ASSIGNMENT: Only one stretch of the listing below is wanted. Give it again exactly, from the line with "Textes législatifs (66, 2179)" through the line with "Direction Affaires Admin. et Financières".
====== DATA SECTION ======
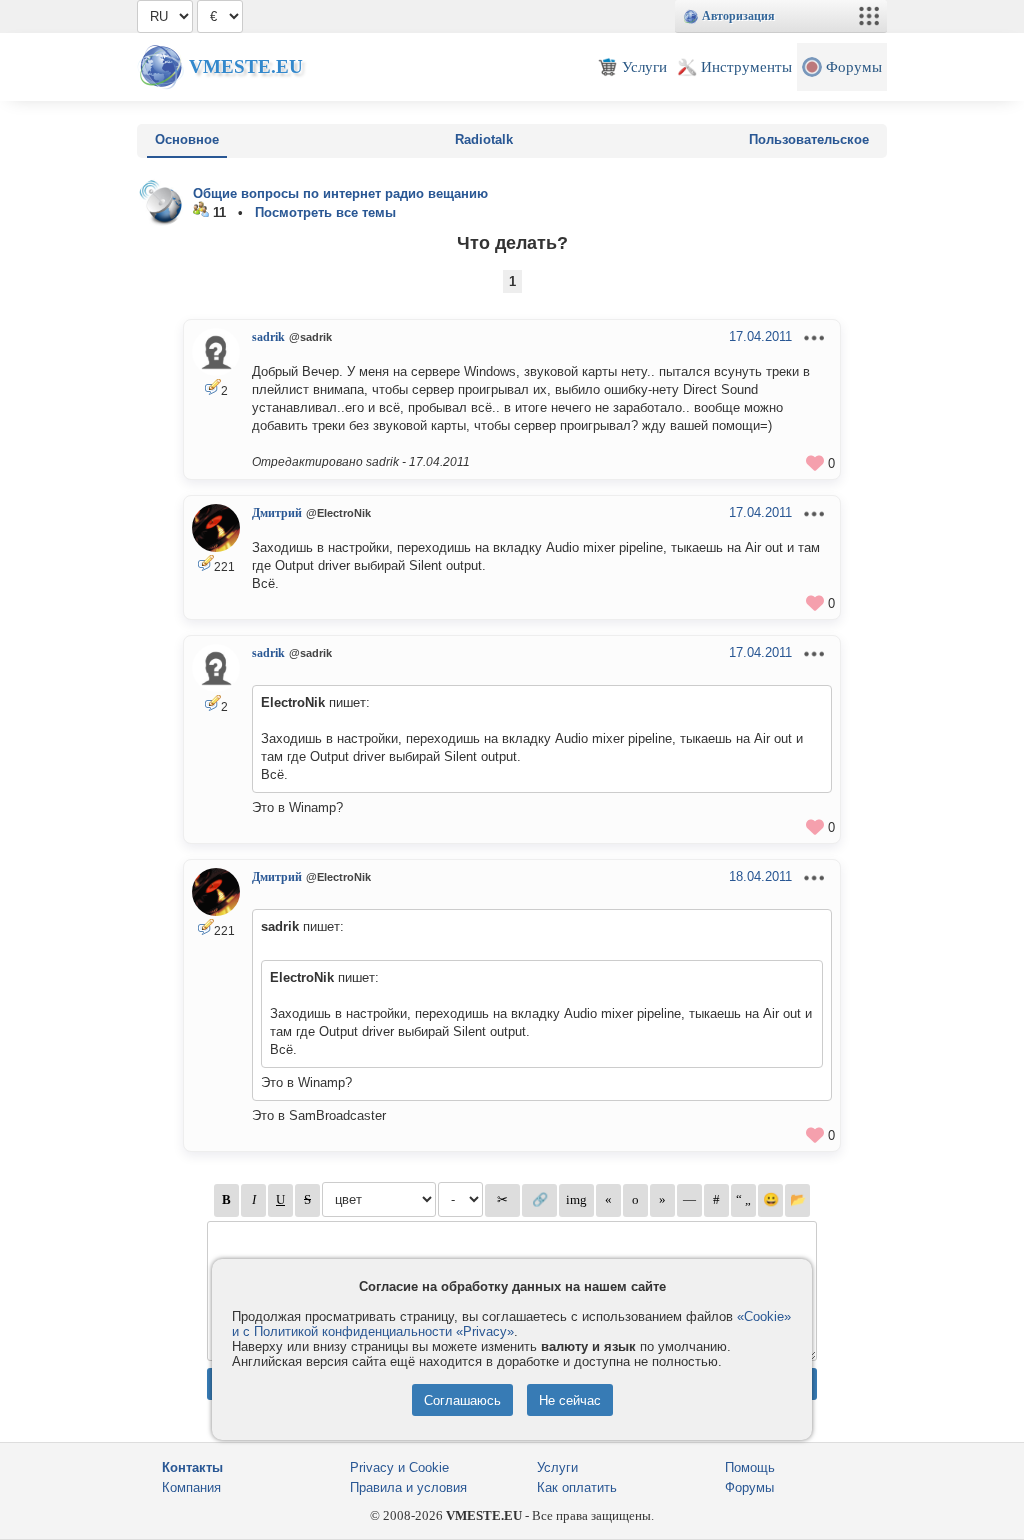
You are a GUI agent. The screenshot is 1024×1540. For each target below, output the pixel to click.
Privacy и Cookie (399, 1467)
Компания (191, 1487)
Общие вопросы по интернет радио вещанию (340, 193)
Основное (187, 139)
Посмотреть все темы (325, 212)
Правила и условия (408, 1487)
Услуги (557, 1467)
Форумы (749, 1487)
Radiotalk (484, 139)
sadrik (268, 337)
======
====== DATA SECTION ======
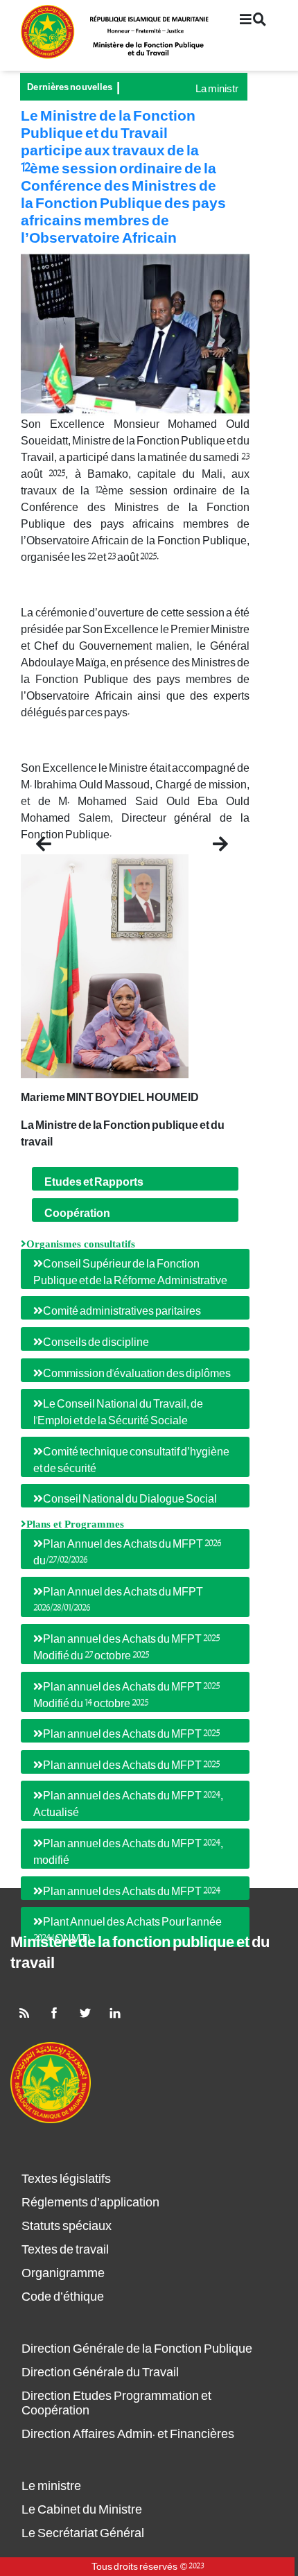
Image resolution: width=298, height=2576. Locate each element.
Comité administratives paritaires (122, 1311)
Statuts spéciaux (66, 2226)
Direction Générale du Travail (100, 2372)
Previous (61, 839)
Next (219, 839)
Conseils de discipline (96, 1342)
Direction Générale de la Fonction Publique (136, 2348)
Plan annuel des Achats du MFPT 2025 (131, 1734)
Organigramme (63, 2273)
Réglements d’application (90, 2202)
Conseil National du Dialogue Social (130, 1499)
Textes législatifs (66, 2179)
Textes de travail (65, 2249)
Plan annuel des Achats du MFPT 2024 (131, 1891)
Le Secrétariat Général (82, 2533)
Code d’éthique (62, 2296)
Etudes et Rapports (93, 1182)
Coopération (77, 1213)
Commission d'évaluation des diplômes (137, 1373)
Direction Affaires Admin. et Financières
======
====== DATA SECTION ======
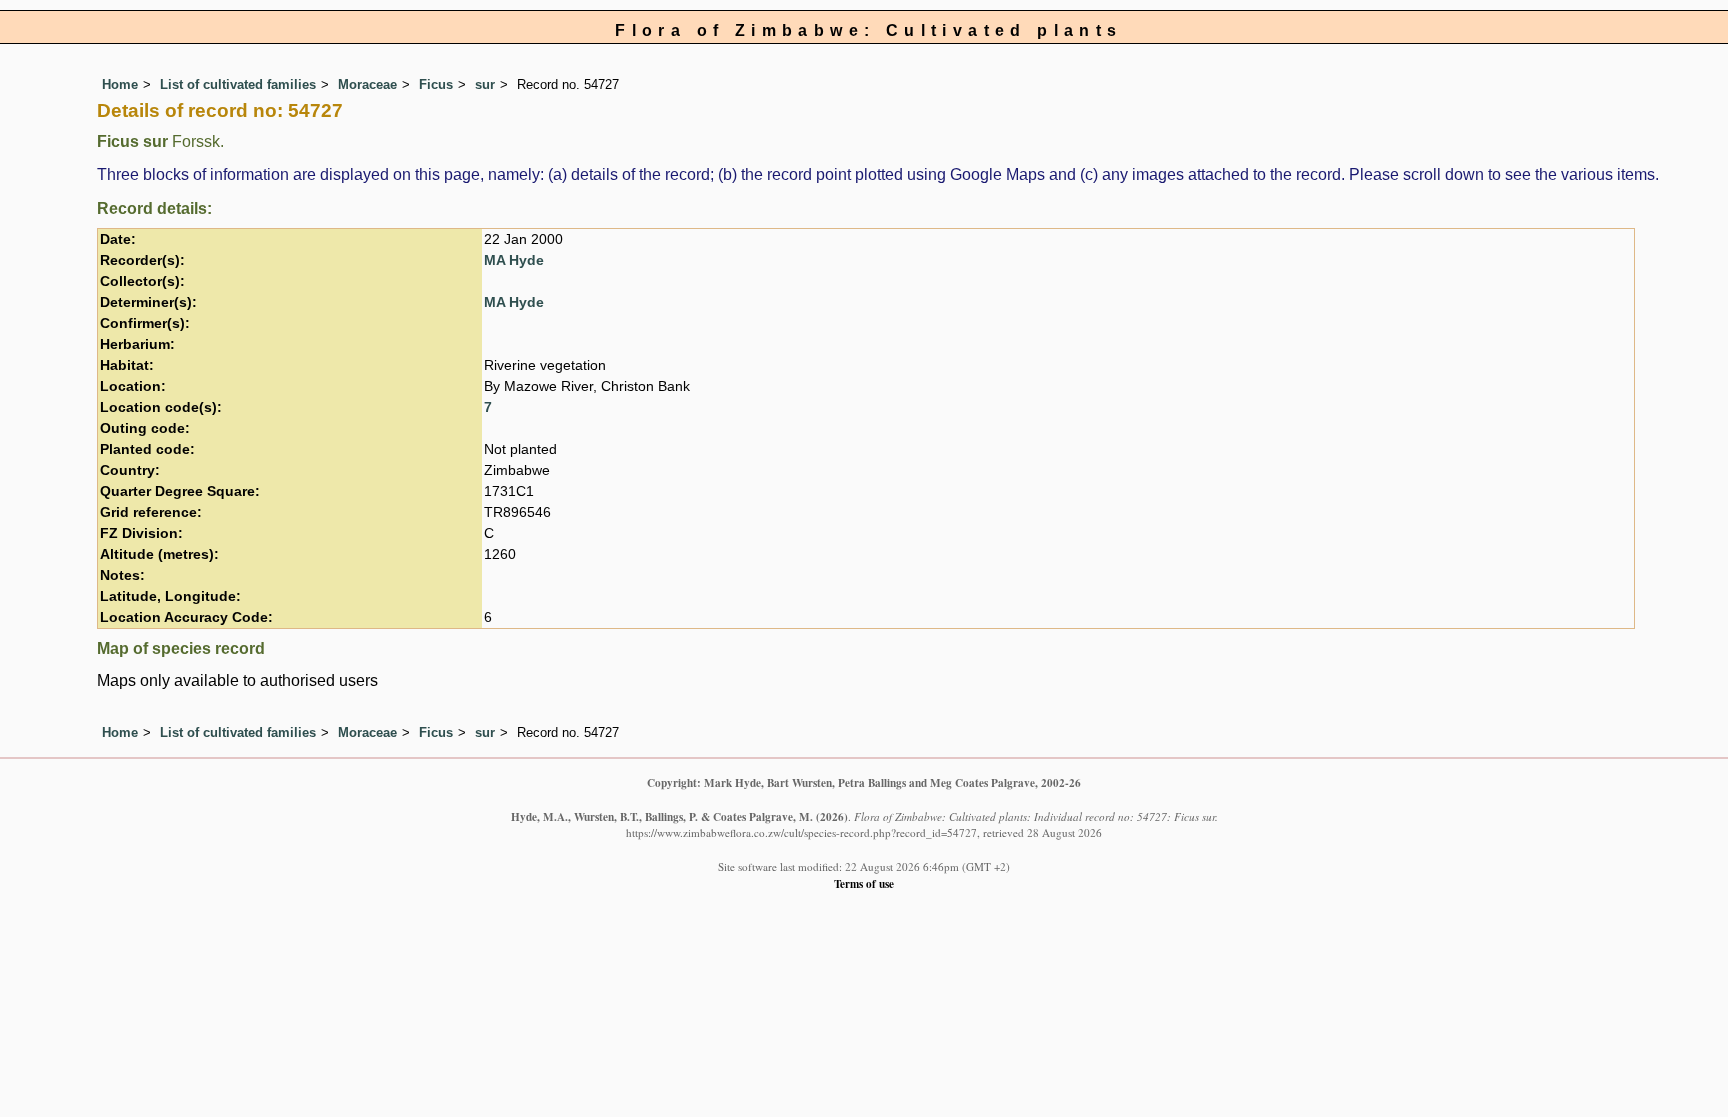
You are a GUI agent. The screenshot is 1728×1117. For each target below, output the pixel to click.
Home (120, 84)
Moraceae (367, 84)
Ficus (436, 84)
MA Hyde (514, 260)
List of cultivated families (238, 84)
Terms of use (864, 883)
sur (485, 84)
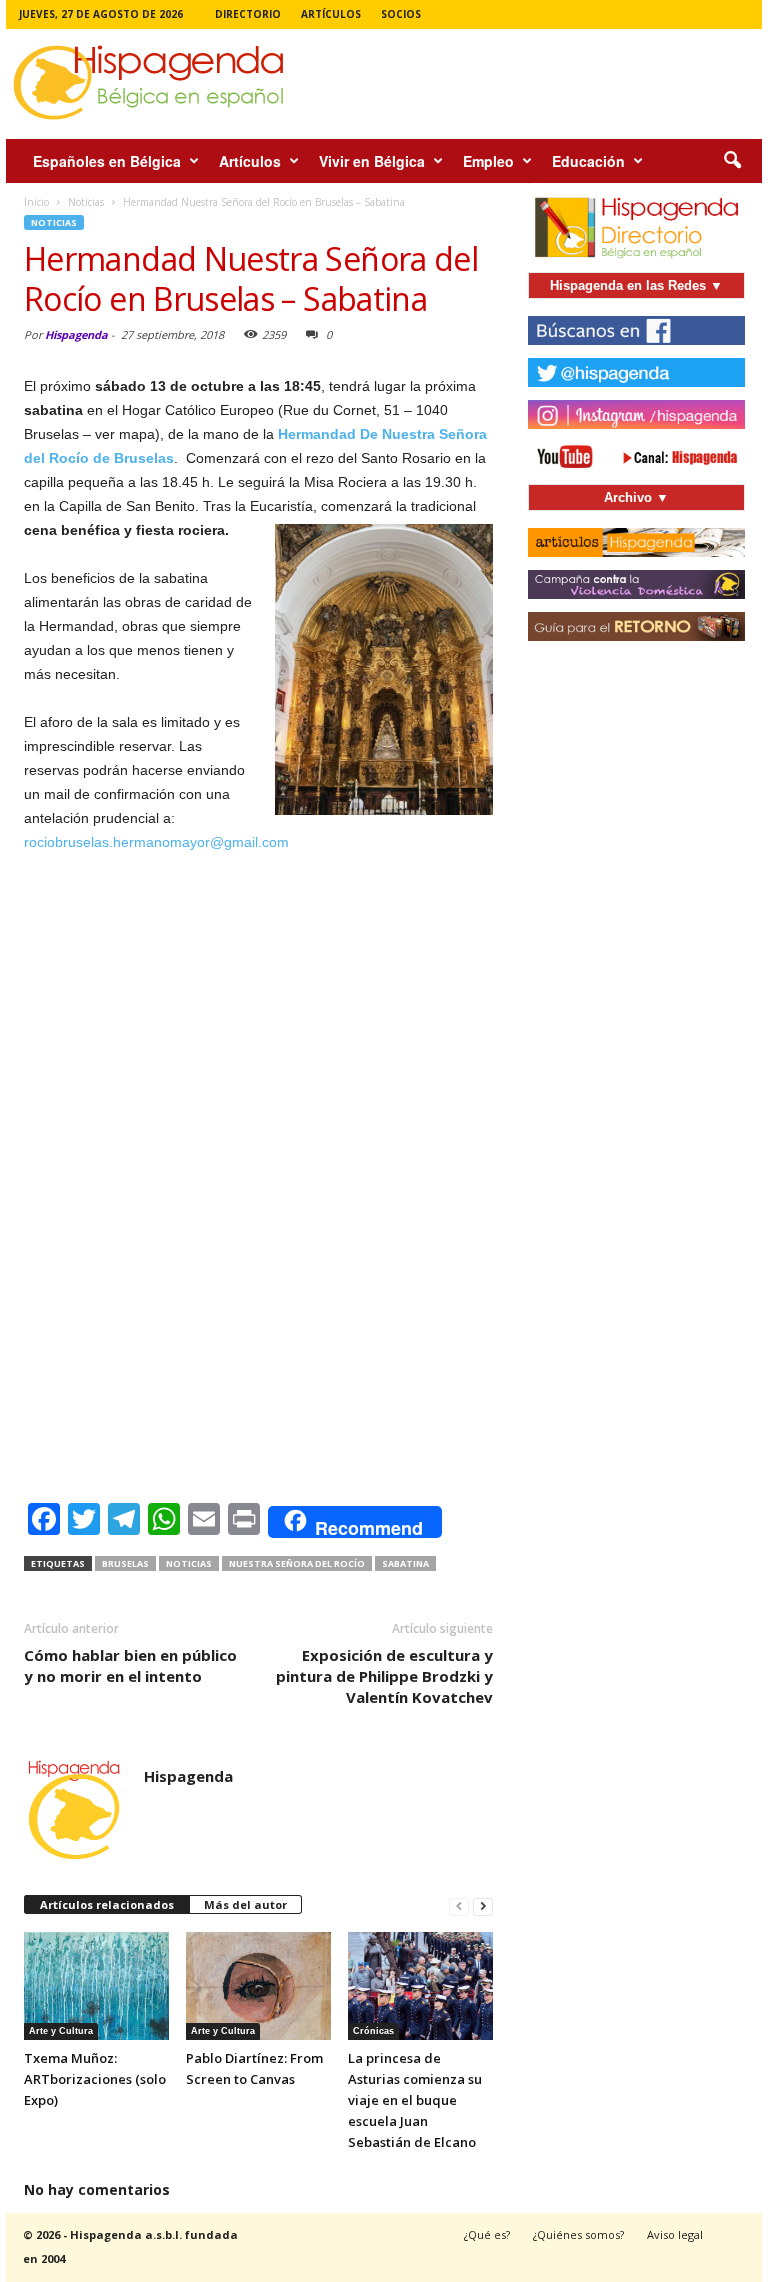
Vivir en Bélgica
======
ANSWER AREA:
Textes législatifs (66, 2179)
Textes de travail (65, 2249)
Plan annuel des Achats du MFPT 2024 (131, 1891)
Le Secrétariat Général (82, 2533)
Code d’éthique (62, 2296)
Etudes et Rapports (93, 1182)
Coopération (77, 1213)
Commission d'évaluation des diplômes (137, 1373)
Direction Affaires Admin. et Financières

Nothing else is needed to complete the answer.